TASK STATEMENT => Once the line containing "The image size is (800, 600)." is located, output it and every line after it through the end of the records, exactly as written and nothing else.

※ ※ ※

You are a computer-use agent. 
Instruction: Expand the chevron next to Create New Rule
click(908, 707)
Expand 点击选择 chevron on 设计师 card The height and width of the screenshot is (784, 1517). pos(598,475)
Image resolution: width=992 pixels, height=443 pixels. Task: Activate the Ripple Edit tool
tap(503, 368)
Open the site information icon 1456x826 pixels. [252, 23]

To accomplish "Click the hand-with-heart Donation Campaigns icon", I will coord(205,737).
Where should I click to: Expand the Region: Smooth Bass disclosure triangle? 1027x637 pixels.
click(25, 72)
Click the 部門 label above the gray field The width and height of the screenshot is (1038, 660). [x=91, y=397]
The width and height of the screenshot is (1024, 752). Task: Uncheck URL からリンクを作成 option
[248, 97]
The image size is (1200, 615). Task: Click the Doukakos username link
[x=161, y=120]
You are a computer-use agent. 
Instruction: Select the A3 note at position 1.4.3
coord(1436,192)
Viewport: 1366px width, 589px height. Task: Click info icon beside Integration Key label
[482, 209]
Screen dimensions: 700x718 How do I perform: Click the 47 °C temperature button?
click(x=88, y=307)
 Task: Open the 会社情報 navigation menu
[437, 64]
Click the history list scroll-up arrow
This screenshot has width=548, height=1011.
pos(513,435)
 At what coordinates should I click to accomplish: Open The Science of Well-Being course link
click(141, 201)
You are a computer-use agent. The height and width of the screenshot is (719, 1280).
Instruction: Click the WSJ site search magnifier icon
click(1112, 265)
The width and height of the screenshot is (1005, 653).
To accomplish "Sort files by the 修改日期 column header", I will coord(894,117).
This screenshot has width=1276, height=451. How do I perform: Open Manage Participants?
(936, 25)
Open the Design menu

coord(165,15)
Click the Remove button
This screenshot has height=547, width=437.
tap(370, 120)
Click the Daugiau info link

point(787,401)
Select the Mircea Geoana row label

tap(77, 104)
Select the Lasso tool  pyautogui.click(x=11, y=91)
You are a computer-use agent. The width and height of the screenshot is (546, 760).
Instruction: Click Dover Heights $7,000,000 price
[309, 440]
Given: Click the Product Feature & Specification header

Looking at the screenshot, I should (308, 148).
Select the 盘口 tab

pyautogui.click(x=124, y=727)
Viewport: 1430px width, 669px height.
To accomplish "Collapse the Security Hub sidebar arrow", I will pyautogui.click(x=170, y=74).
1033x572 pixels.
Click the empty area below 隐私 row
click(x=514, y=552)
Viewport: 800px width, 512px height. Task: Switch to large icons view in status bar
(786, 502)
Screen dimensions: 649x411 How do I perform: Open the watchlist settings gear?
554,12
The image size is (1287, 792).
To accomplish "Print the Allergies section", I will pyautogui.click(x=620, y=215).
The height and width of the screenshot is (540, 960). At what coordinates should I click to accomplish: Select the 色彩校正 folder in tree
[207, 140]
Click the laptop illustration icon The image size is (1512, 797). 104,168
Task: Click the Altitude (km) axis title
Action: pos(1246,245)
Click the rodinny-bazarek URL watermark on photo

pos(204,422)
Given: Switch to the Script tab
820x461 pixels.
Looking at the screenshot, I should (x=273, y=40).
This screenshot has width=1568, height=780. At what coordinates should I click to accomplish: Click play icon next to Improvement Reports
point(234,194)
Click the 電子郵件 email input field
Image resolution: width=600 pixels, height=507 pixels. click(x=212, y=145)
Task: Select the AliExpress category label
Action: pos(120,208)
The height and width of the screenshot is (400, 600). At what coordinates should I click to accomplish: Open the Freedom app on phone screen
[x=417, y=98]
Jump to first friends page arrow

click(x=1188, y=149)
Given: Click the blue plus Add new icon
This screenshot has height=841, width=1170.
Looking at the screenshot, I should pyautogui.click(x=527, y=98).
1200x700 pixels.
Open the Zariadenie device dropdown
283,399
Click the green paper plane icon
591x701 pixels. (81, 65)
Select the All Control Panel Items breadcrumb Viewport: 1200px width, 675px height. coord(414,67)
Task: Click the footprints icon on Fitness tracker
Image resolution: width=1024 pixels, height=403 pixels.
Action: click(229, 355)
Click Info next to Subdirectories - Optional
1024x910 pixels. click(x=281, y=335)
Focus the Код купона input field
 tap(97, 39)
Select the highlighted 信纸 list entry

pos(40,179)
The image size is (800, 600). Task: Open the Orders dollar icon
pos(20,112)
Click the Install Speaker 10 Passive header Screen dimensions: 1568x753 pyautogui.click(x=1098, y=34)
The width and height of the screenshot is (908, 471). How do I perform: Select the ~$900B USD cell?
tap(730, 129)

※ ※ ※

WORKED SOLUTION =>
The image size is (800, 600). Task: Open the Orders dollar icon
pos(20,112)
Click the Install Speaker 10 Passive header Screen dimensions: 1568x753 pyautogui.click(x=1098, y=34)
The width and height of the screenshot is (908, 471). How do I perform: Select the ~$900B USD cell?
tap(730, 129)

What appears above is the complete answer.